> Requirement
Each entry is to be restated word for word, with nothing omitted.

[Data section Boundary: Start]

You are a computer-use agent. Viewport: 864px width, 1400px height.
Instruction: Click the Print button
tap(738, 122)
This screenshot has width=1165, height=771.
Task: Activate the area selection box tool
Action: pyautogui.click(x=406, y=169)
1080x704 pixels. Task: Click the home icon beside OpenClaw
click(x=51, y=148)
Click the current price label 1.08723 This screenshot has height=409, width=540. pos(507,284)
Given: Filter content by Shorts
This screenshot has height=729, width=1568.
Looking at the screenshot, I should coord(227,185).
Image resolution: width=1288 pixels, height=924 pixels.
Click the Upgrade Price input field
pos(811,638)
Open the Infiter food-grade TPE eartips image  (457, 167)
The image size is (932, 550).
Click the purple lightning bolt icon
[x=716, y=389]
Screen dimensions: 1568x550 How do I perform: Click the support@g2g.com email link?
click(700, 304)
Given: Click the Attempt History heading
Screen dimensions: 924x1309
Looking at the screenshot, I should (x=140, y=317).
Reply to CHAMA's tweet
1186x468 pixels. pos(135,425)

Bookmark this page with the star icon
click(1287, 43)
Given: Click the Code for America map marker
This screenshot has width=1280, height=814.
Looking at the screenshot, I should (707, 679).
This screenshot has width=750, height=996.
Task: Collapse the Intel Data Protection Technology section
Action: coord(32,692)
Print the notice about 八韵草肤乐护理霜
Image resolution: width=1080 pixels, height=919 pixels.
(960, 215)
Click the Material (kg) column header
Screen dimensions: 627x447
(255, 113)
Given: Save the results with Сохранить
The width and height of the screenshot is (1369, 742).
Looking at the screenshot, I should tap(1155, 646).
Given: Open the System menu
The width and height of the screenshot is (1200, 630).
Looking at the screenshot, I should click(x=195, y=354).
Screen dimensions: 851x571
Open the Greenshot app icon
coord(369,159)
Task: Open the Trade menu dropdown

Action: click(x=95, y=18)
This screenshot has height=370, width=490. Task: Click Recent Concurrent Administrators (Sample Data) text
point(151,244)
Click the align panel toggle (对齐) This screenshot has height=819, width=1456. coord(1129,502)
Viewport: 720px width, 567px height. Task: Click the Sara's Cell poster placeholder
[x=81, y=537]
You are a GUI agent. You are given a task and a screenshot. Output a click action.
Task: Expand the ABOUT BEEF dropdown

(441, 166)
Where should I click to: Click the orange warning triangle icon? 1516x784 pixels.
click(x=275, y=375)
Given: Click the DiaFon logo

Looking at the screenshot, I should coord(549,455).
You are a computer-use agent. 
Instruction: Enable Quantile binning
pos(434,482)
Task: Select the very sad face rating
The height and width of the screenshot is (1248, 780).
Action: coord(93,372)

[Data section Boundary: End]

> Problem solution
You are a computer-use agent. Viewport: 864px width, 1400px height.
Instruction: Click the Print button
tap(738, 122)
This screenshot has width=1165, height=771.
Task: Activate the area selection box tool
Action: pyautogui.click(x=406, y=169)
1080x704 pixels. Task: Click the home icon beside OpenClaw
click(x=51, y=148)
Click the current price label 1.08723 This screenshot has height=409, width=540. pos(507,284)
Given: Filter content by Shorts
This screenshot has height=729, width=1568.
Looking at the screenshot, I should coord(227,185).
Image resolution: width=1288 pixels, height=924 pixels.
Click the Upgrade Price input field
pos(811,638)
Open the Infiter food-grade TPE eartips image  (457, 167)
The image size is (932, 550).
Click the purple lightning bolt icon
[x=716, y=389]
Screen dimensions: 1568x550 How do I perform: Click the support@g2g.com email link?
click(700, 304)
Given: Click the Attempt History heading
Screen dimensions: 924x1309
Looking at the screenshot, I should (x=140, y=317).
Reply to CHAMA's tweet
1186x468 pixels. pos(135,425)

Bookmark this page with the star icon
click(1287, 43)
Given: Click the Code for America map marker
This screenshot has width=1280, height=814.
Looking at the screenshot, I should (707, 679).
This screenshot has width=750, height=996.
Task: Collapse the Intel Data Protection Technology section
Action: coord(32,692)
Print the notice about 八韵草肤乐护理霜
Image resolution: width=1080 pixels, height=919 pixels.
(960, 215)
Click the Material (kg) column header
Screen dimensions: 627x447
(255, 113)
Given: Save the results with Сохранить
The width and height of the screenshot is (1369, 742).
Looking at the screenshot, I should tap(1155, 646).
Given: Open the System menu
The width and height of the screenshot is (1200, 630).
Looking at the screenshot, I should click(x=195, y=354).
Screen dimensions: 851x571
Open the Greenshot app icon
coord(369,159)
Task: Open the Trade menu dropdown

Action: click(x=95, y=18)
This screenshot has height=370, width=490. Task: Click Recent Concurrent Administrators (Sample Data) text
point(151,244)
Click the align panel toggle (对齐) This screenshot has height=819, width=1456. coord(1129,502)
Viewport: 720px width, 567px height. Task: Click the Sara's Cell poster placeholder
[x=81, y=537]
You are a GUI agent. You are given a task and a screenshot. Output a click action.
Task: Expand the ABOUT BEEF dropdown

(441, 166)
Where should I click to: Click the orange warning triangle icon? 1516x784 pixels.
click(x=275, y=375)
Given: Click the DiaFon logo

Looking at the screenshot, I should coord(549,455).
You are a computer-use agent. 
Instruction: Enable Quantile binning
pos(434,482)
Task: Select the very sad face rating
The height and width of the screenshot is (1248, 780).
Action: coord(93,372)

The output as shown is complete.